De retravailler avec Josée une nouvelle fois et c’était un personnage qu’on avait déjà bossé ensemble dans « Entre vents et marées ». Elle m’a dit qu’elle souhaitait le développer et j’ai trouvé ça super ! Elle a cent mille idées à la minute alors elle a parlé du lieu, elle a ajouté que ce serait comme « Colombo », à chaque épisode il y aurait un guest qui serait soit l’assassin soit la victime… La proposition était géniale et en plus j’en ai bouffé du « Colombo » quand j’étais môme ! Avec elle j’ai aussi la possibilité de proposer plein de trucs donc c’est super. Dans le boulot c’est ma manière de concevoir les choses, de toute façon je ne demande pas la permission je le fais, je tente. Après on voit avec le réalisateur si on garde ou pas. Dans toutes les personnes avec qui j’ai bossé il n’y en a que deux qui m’ont reproché de ne pas avoir dit le texte tel qu’il était écrit. D’ailleurs une fois quelqu’un m’a dit : « Non mais vous savez que j’ai mis du temps à écrire ce que vous jouez » et j’ai répondu : « Bah moi j’ai mis du temps à le réécrire ! ». S’il dit non c’est non c’est son film, si ça ne lui plaît pas c’est évidemment le réalisateur qui décide.
« Il y a très peu de gens comme ça, surtout dans ce métier, et je l’apprécie pour ça »
Comment s’est passée votre première rencontre ?
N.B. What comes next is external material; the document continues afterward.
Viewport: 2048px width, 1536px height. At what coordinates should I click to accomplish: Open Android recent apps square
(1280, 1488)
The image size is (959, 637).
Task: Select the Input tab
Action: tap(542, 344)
Comme tout le monde j’avais entendu dire des tas de choses sur Josée Dayan donc je ne savais pas à qui j’avais à faire. On m’avait dit : « Tu verras elle peut être très cassante » et s’il y a quelque chose que je n’apprécie pas dans ce métier c’est les gens irrespectueux. Je suis arrivée au casting un peu sur mes gardes et finalement je suis tombée sur une femme très gentille mais qui ne voulait pas me prendre car j’étais trop mince pour le rôle. Je lui ai répondu : « Mais si y’a que ça je peux grossir ! ». Au fur et à mesure ça s’est fait et ça a été une belle rencontre pour moi. Je me suis rendue compte que tout ce qu’on racontait sur elle c’était beaucoup de conneries. Josée c’est une gonzesse qui à l’époque a commencé dans un milieu d’hommes et elle ne se laisse pas faire, quand elle a quelque chose à dire ou qu’elle n’aime pas quelque chose elle le dit. Il y a très peu de gens comme ça, surtout dans ce métier, et je l’apprécie pour ça.
Elle a une personnalité qui nourrit les fantasmes.
Quand tu ne connais pas quelqu’un tu t’imagines tout et n’importe quoi et les rumeurs vont très vite. Il y avait très peu de femmes réalisatrices, maintenant un tout petit peu plus, donc elle a dû s’imposer, ça demande du courage. D’un point de vue artistique c’est tapis rouge quand t’es comédien ! Elle s’intéresse toujours à ses acteurs, nous demande si la prise nous convient, ce qu’on en pense… Cet aspect casse avec son image de tyran que tout le monde a, très peu de gens la connaissent réellement et c’est quelqu’un de très pudique. C’est aussi impressionnant le nombre de films qu’elle fait par an. J’ai rarement vu quelqu’un comme ça, en train de tourner, finir le montage d’un autre film, préparer un troisième et écrire le quatrième !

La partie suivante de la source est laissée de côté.